Editor's note: Gloria Borger is a senior political analyst for CNN, appearing regularly on CNN's "The Situation Room," "Campbell Brown," "AC360°" and "State of the Union With John King," as well as during special event coverage.
Gloria Borger says the president needs to use his political muscle to get Democrats to pass health reform.
WASHINGTON (CNN) -- First of all, let me stipulate that, as a purely political matter, I take no issue with President Obama's concern that Democrats could take a shellacking in 2010.
I have no problem with his political aides recruiting candidates and nudging (er, pushing) others aside, such as New York Gov. David Paterson. And it's a good idea that they're paying attention to redistricting fights in statehouses.
Boss Obama isn't a bad thing. In fact, it's a good thing.
Of course, there is that small matter of post-partisan Obama. Remember that guy? He's the candidate who wanted to take us beyond red states and blue states. He wanted to work with Republicans, not simply defeat them.
It was always a leap of faith, this notion that somehow partisanship could be swept aside in a Congress populated by members elected in increasingly partisan districts. Or that, because of Obama's considerable powers of persuasion and popularity, Republicans would decide to join hands with their Democratic brethren to find solutions to our toughest problems.
Didn't happen. Maybe it never could. The president's plans left the GOP cold -- and they found warmth and happiness in total opposition. It's the only thing that's working for them.
And so post-partisan Obama had to pass his economic stimulus package largely without Republicans. And he's going to have to do the same with health care.
So here's an idea: Why not let Boss Obama loose on Congress?
The White House plan to hand the power over to Congress failed miserably. So why not take it back, knock some heads (Democratic, that is) together, and get some version of reform passed. If the president can't be post-partisan, as he had hoped, he might as well try to be successful.
Of course, such a turn would require the president to take on a few folks within his own party. He will have to tell liberals to live with a plan without the public option; he will have to tell conservatives they're going to have to eat a higher price tag than they might like.

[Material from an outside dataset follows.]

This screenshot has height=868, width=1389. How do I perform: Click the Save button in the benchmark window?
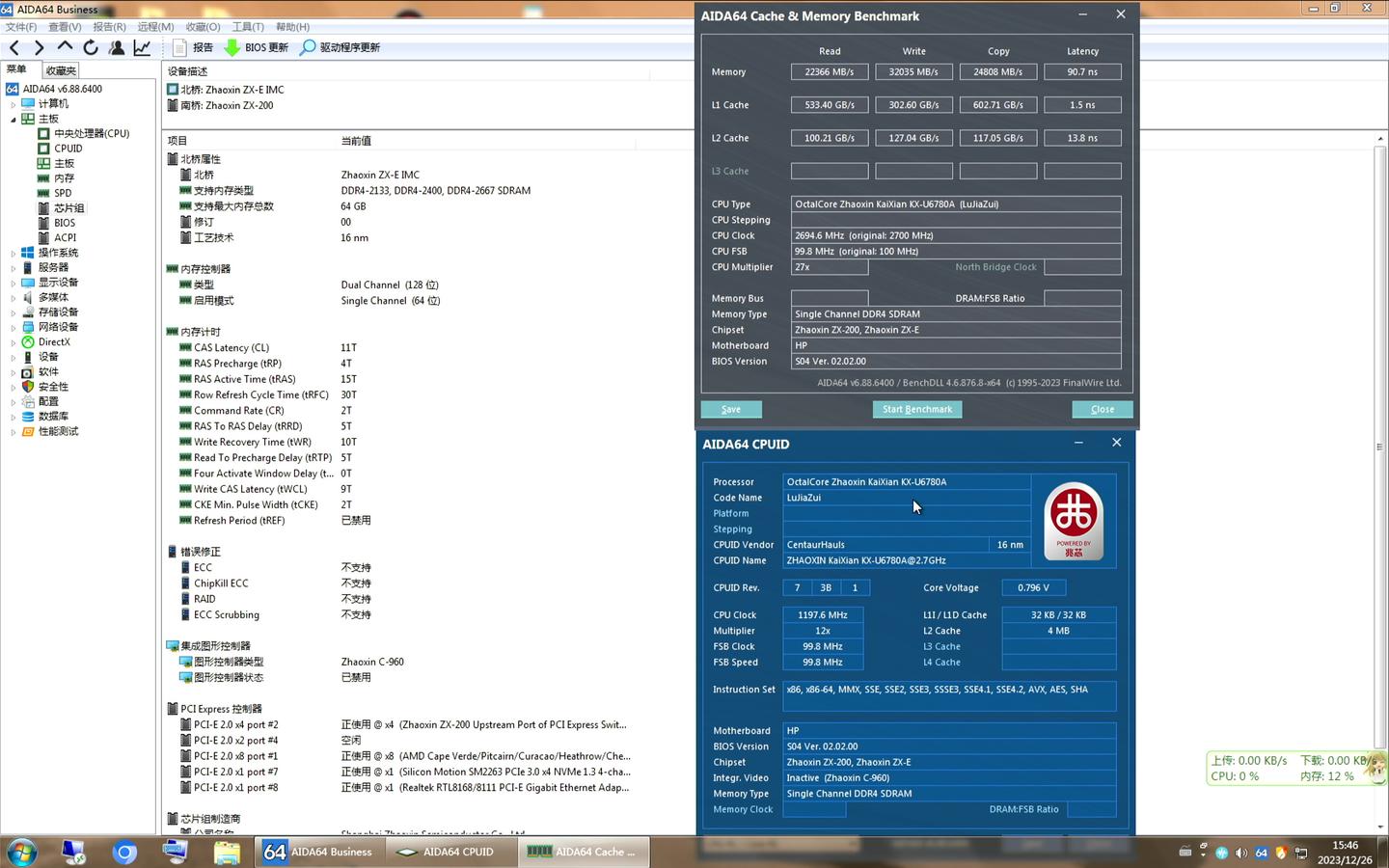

He may well have wanted to be the first president to rise above the petty politics of Washington, but now that he's here, there's another consideration: winning.
Remember Bill Clinton? In his first year in office, his liberal base complained about his budget, trade bills and cuts in social spending. And that was three years before he passed welfare reform -- and won a second term.
Yet there is still some resistance from the president. One Democratic source working on health care reform said "the president isn't there yet. He's still pushing for comprehensive reform and something approaching universal coverage."
As a result, "there's no center of gravity to be found in the Democratic party," the source said.
That's where The Boss comes in.
The president could outline a smaller bill -- strong on insurance reforms with a good downpayment on extending coverage. "There are plenty of Democrats high up who would be totally happy with that," said another Democratic source involved in the reform process. "There are just a bunch of Democrats who are not going to vote for a big bill."
It was the post-partisan Obama who let the health care debate get away from him. He let the House work its will and then let Democratic Sen. Max Baucus spend months in a wheelhouse, only to wind up with a plan that maybe one Republican will support.
Health reform needs a new narrative. It needs a political leader, willing to cut the deals to insure something gets done. Sure, the president wants something bigger; that's what he promised. But if it's not going to happen, he needs to start to boss some folks around a Plan B.
After all, Barack Obama may have pledged to dump politics-as-usual in Washington. But he did not take an oath of political celibacy.
The opinions expressed in this commentary are solely those of Gloria Borger.